Raveena Tandon, Divya Bharti and the Idea of Success
With a break at the end of every over, cricket is a sport made for advertisers. And this can sometimes get very boring for viewers, particularly if they are watching a cricket match on an OTT or streaming service, like I was in February when India played Australia in a test match.
The good thing was that the match ended within three days, or the boredom leading to irritation would have lasted longer. This was because one Club Mahindra ad featuring Raveena Tandon was played repeatedly.
In this ad, Raveena, a heartthrob of boys who grew up in the 1990s, is seen explaining to people the advantage of taking on a Club Mahindra holiday membership. The ad ends with Raveena saying: “Kyun, haina Club Mahindra membership family ke liye mast mast choice? (Isn’t a Club Mahindra membership a good choice for the family?).
The word mast is an allusion to the superhit song tu cheez badi hai mast mast from the movie Mohra, released in 1994. The song featured Raveena along with Akshay Kumar. It was composed by Viju Shah and written by Anand Bakshi.
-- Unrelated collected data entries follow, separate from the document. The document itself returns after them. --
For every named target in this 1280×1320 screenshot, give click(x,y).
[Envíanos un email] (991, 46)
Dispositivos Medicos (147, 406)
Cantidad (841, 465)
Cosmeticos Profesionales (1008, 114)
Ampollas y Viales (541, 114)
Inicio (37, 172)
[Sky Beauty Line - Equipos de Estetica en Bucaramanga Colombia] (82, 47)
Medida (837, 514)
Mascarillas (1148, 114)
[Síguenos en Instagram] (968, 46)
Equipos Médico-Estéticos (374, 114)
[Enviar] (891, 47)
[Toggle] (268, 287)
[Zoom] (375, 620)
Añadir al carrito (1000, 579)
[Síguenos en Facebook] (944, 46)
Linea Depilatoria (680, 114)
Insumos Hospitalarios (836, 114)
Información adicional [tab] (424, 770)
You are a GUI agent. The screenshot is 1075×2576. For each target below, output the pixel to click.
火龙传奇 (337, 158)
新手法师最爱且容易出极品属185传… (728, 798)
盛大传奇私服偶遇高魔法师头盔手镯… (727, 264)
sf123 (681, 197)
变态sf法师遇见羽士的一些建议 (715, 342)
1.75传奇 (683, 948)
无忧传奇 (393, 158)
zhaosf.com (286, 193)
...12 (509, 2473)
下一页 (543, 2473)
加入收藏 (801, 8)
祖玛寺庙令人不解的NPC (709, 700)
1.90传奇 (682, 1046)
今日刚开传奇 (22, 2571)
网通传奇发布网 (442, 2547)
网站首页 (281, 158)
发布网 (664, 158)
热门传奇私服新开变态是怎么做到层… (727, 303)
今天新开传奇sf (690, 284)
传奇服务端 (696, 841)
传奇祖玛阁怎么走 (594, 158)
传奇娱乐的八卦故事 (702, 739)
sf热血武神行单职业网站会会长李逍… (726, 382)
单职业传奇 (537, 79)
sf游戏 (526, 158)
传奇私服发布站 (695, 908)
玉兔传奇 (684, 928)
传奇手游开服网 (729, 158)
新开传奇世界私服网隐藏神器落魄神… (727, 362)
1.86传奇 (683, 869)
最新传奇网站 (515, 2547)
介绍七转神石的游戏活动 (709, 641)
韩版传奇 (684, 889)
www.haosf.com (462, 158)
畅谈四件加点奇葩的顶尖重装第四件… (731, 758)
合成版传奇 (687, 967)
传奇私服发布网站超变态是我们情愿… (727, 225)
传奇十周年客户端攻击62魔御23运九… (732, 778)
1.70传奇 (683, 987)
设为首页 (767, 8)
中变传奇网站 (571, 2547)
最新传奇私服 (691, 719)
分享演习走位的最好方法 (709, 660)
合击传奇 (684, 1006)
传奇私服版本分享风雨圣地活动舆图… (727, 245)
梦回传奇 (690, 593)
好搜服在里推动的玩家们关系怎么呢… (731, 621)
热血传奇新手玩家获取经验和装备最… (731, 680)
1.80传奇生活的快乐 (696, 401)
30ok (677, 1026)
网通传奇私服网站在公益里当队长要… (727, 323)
In fact, in the grand tradition of Hindi film music directors, Shah’s composition was inspired by Nusrat Fateh Ali Khan’s rendition of a qawwali titled dam mast qalandar mast mast (not to be confused with Dama Dam Mast Qalandar).
If you listen to Khan’s rendition of the song and Shah’s composition sung by Udit Narayan and Kavita Krishnamurthy (now also known as Kavita Subramaniam), you do come to the realization that Shah has worked on the basic tune to make it mass market.
In that sense, Hindi film music directors and lyricists taking an existing song and making it their own has been more or less a tradition. Take the case of the 1956 classic ae dil hai mushkil jeena yahan, composed by O.P. Nayyar with lyrics by the genius Majrooh Sultanpuri.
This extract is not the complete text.